Iris Morales is a longtime activist, educator and feminist involved in struggles for racial justice, women’s rights, and the decolonization of Puerto Rico. Her ongoing collaborations center on these concerns. She is the author of Through the Eyes of Rebel Women: The Young Lords 1969-1976 and editor of several anthologies, including Latinas: Struggles and Protests in 21st Century USA and Voices from Puerto Rico: Post-Hurrican Maria, a bilingual project with island activists and artists.
Premilla Nadasen, inaugural Ann Snitow Prize recipient (2020), is a Professor of History at Barnard College. She has published extensively on the multiple meanings of feminism, alternative labor movements, and grassroots community organizing. She is most interested in visions of social change and the ways in which poor and working-class women of color fought for social justice. Her most recent book is Household Workers Unite, and she is currently writing a biography of South African singer and activist Miriam Makeba. Nadasen is a Distinguished Lecturer for the Organization of American Historians and serves on the scholarly advisory committee of the New York Historical Society’s Center for Women’s History.

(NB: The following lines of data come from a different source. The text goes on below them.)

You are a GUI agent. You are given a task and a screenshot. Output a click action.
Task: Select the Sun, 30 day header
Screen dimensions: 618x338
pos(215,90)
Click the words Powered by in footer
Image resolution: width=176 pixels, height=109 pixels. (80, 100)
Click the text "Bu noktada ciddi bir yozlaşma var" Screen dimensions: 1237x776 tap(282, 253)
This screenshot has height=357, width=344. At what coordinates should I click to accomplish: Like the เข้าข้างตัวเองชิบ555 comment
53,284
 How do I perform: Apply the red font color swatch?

Audacia Ray is an advocate and writer who currently serves her LGBTQ community as Director of Community Organizing and Public Advocacy at the New York City Anti-Violence Project. Previously, she spent five years as the founding executive director of the sex worker-led media, storytelling, and advocacy group Red Umbrella Project. Her essays and stories have been published in The Rumpus, The Guardian, The Village Voice, and have been widely anthologized. She was an editor at Utne-Reader Award Winning $pread magazine and before that was a student of Ann’s at Eugene Lang College.

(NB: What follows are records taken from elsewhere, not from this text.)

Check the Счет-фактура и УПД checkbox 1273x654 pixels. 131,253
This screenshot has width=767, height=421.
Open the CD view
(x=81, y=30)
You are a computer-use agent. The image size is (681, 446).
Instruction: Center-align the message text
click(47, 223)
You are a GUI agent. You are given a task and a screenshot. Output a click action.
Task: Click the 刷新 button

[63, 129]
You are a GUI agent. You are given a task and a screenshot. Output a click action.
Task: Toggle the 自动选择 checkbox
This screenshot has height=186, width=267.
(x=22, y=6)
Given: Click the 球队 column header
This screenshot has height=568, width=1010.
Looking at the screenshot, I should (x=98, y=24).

Loretta J. Ross is a Visiting Professor in Women and Gender Studies at Smith College, and co-founder of the SisterSong Women of Color Reproductive Justice Collective. In 1994, she co-created the theory of reproductive justice. She has addressed women’s issues, hate groups, and human rights on CNN, the New York Times, Time Magazine, the Los Angeles Times, and USA Today. She is a 2022 MacArthur Fellow.

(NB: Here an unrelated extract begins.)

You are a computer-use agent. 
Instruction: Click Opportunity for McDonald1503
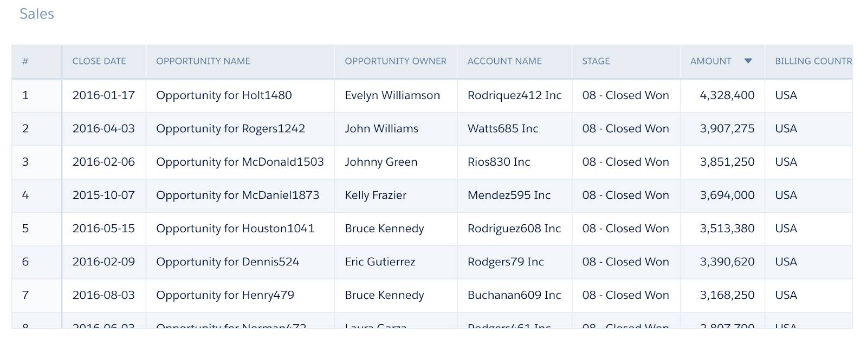point(240,162)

Sarah Schulman, Ann Snitow Prize recipient 2021, is a novelist, playwright, screenwriter, nonfiction writer, and AIDS historian. Her 20th book, LET THE RECORD SHOW: A Political History of ACT UP, New York 1987-1993, was published in 2021 by Farrar, Straus & Giroux. Sarah is on the advisory board of Jewish Voice for Peace and holds an endowed chair in Nonfiction at Northwestern University.
Patricia J. Williams is a prominent critical race theorist and former practicing attorney who writes widely in scholarly and popular publications on race, gender, and the law and appears frequently in broadcast media and film. A columnist for The Nation, Williams is also the author of many books, including the feminist classic The Alchemy of Race and Rights and, most recently, Giving a Damn: Racism, Romance and ‘Gone with the Wind.’ She is University Professor of Law and Philosophy, and Director of Law, Technology and Ethics Initiatives at Northeastern University and a professor emerita of the Columbia University School of Law.
Emeriti: Mallika Dutt, Barbara Ehrenreich (1941-2022), Susan Faludi, Avery F. Gordon, Barbara Ransby, Susan Stryker.